The world’s largest streaming music service has posted its Q2 2020 earnings. Overall, most of the company’s metrics were up in the double digits year-over-year and, more importantly, quarter-over-quarter. However, QOQ numbers were only up in the single digits. Yet, for the most part, it seems the streaming service is holding up well in our COVID-19 times.
Here are the main highlights of Spotify’s Q2 2020:
- Monthly active users (MAU) grew 29% year-over-year to 299 million at the end of Q2.
- Ad-supported MAUs totaled 170 million at the end of Q2, up 31% year-over-year.
- Premium subscribers totaled 138 million at the end of Q2, up 27% year-over-year.
- Total Q2 revenue was €1.889 billion (about $2.2 billion), up 13% year-over-year.
- Of that, premium revenue was €1.758 billion (about $2 billion) in Q2, up 17% year-over-year.
Spotify also said that global consumption hours have recovered to pre-pandemic levels—something investors will find relief in. As the company noted in a press release, “We noted last quarter that we began to see a modest impact on consumption hour trends driven by COVID. As of June 30, global consumption hours have recovered to pre-COVID levels. All regions have fully recovered with the exception of Latin America, which is approximately 6% below peak levels prior to the global health crisis.
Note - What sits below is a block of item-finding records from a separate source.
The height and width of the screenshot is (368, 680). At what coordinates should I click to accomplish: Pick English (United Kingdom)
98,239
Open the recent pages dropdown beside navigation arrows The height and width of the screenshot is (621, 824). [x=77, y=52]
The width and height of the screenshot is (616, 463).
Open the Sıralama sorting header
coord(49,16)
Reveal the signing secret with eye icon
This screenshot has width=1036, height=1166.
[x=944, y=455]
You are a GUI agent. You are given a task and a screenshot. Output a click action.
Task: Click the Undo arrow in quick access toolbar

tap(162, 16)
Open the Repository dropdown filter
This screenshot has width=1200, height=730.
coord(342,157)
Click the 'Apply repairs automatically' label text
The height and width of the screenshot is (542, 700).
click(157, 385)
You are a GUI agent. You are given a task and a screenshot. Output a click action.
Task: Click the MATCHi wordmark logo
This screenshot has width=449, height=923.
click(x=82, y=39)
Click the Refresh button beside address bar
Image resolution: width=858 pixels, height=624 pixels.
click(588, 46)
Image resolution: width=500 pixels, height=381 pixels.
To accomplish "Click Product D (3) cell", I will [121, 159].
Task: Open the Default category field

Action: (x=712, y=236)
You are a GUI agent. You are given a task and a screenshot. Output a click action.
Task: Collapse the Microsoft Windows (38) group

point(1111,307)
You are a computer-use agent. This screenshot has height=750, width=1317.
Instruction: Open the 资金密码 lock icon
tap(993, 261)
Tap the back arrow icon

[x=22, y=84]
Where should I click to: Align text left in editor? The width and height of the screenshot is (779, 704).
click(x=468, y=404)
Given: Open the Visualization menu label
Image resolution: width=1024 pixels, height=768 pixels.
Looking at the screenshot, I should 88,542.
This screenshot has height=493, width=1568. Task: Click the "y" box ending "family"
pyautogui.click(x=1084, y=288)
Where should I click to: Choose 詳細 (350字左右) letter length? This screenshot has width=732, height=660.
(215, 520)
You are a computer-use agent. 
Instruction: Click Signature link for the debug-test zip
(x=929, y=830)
Regions where the spread of COVID-19 appears to be slowing, including APAC and EU, have led the recovery in consumption.”
Finally, Spotify offered its Q3 guidance—something some companies are reluctant to do given the economic uncertainty of the ongoing pandemic. The company says in Q3 it expects 312 million to 317 million MAUs and 140 million to 144 million premium paid subscribers. It expects total Q3 revenue to be between €1.85 billion and €2.05 billion (about $2.1 billion and $2.4 billion).